Extracted text >>
====================
Max Landa (; 24 April 1873 – 8 November 1933; born Max Landau) was a Russian Empire-born Austrian silent film and stage actor.

Career
Landa attended the Handelsakademie (commercial academy) in Vienna and took classes with acting teacher  in the same city. After working as a bank clerk for a short period he decided to focus on his acting career in 1893. After working at various theatres in Austria and Germany for about twenty years he was discovered in Berlin as leading man by movie star Asta Nielsen with whom he played in several movies directed by Urban Gad.

When Joe May founded his own film production company in 1915 he formed a contract with Max Landa who became the first of a number of actors to play the role of the fictional British detective Joe Deebs, created as a rival to Sherlock Holmes during the silent era. The Jewish Landa and his wife Margot Walter fled Germany following the Nazi seizure of power in 1933, and he committed suicide in exile in Yugoslavia.

Selected filmography 
 The Man in the Cellar (1914)
 Die geheimnisvolle Villa (1914)
 Cinderella (1916)
 The Onyx Head (1917)
 Midnight (1918)
 Europe, General Delivery (1918)
 The Devil (1918)
 The Apache of Marseilles (1919)
 The Japanese Woman (1919)
 The Secret of the American Docks (1919)
 The Mask (1919)
 The Derby (1919)
 The Spies (1919)
 World by the Throat (1920)
 The Bandits of Asnières (1920)
====================
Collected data
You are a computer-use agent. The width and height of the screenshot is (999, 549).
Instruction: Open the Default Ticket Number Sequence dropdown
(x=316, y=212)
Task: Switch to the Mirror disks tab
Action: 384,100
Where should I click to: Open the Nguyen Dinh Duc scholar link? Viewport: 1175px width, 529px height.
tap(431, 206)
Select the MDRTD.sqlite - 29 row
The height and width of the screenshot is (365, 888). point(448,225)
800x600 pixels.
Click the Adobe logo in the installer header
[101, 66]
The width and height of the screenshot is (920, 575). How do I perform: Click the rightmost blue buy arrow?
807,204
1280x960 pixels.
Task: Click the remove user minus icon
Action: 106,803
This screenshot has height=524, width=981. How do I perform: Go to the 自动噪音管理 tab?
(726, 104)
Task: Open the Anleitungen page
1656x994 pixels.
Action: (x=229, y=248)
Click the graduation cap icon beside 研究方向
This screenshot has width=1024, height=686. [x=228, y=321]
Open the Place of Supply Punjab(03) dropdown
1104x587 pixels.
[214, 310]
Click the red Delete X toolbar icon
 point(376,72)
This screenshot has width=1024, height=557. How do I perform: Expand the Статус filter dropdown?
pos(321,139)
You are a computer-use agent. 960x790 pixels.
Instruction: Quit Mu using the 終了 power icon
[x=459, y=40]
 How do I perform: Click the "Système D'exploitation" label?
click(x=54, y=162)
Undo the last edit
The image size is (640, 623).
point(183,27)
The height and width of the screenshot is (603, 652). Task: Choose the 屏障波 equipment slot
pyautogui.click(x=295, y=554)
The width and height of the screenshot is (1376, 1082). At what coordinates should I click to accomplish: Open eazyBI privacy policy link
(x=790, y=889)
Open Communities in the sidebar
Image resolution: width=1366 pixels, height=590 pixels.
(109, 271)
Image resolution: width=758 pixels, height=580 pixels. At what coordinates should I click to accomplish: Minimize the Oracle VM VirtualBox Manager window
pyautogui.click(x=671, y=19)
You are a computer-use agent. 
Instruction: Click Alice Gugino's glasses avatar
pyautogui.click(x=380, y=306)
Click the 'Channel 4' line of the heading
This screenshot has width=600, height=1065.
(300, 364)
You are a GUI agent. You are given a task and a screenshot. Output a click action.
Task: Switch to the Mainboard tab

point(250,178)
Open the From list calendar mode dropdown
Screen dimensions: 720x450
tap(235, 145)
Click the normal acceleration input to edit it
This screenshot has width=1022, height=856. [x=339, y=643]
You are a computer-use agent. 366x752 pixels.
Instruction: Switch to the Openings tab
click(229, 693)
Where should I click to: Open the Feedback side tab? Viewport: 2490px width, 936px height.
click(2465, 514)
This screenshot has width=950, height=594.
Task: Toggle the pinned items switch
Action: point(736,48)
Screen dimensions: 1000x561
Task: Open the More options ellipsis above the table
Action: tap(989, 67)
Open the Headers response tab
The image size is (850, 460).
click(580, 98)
====================
Work instructions >>
A. Return the portion of the text about Max Landa starting at "Die geheimnisvolle Villa" and ending at "Japanese Woman (1919)".
B. In the text about Max Landa, condense the paragraph beginning "When Joe May founded" into a shorter version that keeps its main facts.

Results in order >>
A.
Die geheimnisvolle Villa (1914)
 Cinderella (1916)
 The Onyx Head (1917)
 Midnight (1918)
 Europe, General Delivery (1918)
 The Devil (1918)
 The Apache of Marseilles (1919)
 The Japanese Woman (1919)

B. In 1915 Joe May founded his own film production company and signed Max Landa, who became the first of several actors to play Joe Deebs, a fictional British detective created as a rival to Sherlock Holmes in the silent era. After the Nazis seized power in 1933, Landa, who was Jewish, fled Germany with his wife Margot Walter. He committed suicide in exile in Yugoslavia.